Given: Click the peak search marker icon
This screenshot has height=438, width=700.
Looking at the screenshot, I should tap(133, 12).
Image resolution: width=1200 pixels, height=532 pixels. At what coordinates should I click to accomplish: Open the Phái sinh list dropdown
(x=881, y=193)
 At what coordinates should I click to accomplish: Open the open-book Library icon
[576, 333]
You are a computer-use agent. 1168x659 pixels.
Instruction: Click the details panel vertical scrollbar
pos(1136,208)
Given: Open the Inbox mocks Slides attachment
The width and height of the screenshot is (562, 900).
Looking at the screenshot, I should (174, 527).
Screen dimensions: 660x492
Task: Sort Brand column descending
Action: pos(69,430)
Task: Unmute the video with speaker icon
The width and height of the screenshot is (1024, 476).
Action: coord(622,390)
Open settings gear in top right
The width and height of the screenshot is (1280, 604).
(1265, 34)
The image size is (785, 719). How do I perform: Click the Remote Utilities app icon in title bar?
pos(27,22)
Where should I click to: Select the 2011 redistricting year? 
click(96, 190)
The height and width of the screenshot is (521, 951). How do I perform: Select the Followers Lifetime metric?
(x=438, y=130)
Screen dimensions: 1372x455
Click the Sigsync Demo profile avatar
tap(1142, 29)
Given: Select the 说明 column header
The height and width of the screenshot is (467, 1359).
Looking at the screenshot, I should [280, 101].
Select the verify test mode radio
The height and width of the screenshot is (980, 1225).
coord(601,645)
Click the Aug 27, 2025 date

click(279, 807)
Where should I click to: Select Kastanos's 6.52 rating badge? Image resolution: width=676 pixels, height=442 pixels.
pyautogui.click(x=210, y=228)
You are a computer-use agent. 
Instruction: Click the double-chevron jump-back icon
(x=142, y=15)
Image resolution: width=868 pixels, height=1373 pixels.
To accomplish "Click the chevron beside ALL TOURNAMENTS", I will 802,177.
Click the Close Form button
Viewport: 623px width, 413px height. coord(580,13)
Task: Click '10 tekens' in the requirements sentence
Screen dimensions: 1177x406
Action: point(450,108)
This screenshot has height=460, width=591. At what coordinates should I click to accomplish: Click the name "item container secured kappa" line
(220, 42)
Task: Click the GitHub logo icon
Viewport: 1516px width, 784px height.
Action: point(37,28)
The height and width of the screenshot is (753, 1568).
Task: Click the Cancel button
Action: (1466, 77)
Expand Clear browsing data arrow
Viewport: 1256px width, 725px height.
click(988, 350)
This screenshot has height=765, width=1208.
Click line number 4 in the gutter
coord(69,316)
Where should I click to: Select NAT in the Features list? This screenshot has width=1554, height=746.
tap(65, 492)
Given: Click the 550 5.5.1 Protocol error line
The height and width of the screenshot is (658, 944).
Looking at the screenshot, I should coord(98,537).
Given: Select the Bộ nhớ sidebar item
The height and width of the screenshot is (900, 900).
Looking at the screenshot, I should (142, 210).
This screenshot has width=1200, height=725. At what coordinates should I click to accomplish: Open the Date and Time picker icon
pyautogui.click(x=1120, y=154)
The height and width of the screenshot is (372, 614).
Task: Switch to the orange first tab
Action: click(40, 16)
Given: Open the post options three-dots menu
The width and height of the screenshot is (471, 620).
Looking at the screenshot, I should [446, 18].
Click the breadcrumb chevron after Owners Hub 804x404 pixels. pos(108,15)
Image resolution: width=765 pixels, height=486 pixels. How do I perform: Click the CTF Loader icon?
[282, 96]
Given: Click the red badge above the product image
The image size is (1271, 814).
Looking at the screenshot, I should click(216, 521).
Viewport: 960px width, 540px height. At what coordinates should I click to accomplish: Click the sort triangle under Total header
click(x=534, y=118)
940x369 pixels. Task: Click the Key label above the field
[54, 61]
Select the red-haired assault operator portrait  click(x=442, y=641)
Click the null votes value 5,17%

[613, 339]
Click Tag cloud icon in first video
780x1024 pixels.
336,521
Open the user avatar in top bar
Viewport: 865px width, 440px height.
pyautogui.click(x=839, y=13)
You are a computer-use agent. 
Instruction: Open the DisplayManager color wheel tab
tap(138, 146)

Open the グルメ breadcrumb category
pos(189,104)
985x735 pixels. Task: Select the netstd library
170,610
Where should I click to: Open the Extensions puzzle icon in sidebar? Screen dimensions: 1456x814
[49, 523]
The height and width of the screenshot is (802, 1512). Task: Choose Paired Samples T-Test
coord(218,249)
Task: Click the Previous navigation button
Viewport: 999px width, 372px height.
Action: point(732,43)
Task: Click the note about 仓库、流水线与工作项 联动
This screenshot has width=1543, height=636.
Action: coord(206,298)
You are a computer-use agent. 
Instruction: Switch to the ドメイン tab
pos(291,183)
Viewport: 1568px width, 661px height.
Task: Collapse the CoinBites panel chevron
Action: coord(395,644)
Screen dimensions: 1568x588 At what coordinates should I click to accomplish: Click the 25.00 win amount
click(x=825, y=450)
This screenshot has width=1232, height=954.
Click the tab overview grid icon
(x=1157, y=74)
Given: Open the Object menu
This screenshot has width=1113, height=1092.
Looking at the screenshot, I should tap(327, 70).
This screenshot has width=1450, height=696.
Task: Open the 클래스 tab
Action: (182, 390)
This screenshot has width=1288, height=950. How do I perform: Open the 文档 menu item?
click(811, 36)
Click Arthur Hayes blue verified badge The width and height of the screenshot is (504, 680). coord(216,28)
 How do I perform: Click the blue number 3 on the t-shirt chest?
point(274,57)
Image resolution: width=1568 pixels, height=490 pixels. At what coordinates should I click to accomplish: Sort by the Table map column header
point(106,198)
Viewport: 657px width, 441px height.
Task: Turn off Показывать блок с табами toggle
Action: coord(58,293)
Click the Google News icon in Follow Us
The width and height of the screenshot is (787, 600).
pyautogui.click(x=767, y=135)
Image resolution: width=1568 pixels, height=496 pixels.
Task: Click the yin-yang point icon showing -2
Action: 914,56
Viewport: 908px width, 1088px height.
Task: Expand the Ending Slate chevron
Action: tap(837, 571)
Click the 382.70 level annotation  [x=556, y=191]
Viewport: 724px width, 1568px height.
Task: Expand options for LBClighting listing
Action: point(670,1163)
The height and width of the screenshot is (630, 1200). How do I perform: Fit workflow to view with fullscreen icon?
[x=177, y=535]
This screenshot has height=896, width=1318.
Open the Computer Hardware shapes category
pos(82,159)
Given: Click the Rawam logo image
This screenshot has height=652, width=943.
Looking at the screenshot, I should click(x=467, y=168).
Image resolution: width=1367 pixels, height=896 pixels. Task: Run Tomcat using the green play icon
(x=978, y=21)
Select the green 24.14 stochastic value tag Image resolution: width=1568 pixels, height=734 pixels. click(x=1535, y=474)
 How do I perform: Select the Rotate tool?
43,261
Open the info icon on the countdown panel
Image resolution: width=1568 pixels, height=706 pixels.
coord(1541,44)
◆ ◆ ◆
◆ **Assignment**: Only the lines holding the string "Given" are needed; copy each of them from the material above.

◆ **Solution for this exercise**:
Given: Click the peak search marker icon
Given: Open the Inbox mocks Slides attachment
Given: Select the 说明 column header
Given: Click the 550 5.5.1 Protocol error line
Given: Select the Bộ nhớ sidebar item
Given: Open the post options three-dots menu
Given: Click the red badge above the product image
Given: Open the Object menu
Given: Click the Rawam logo image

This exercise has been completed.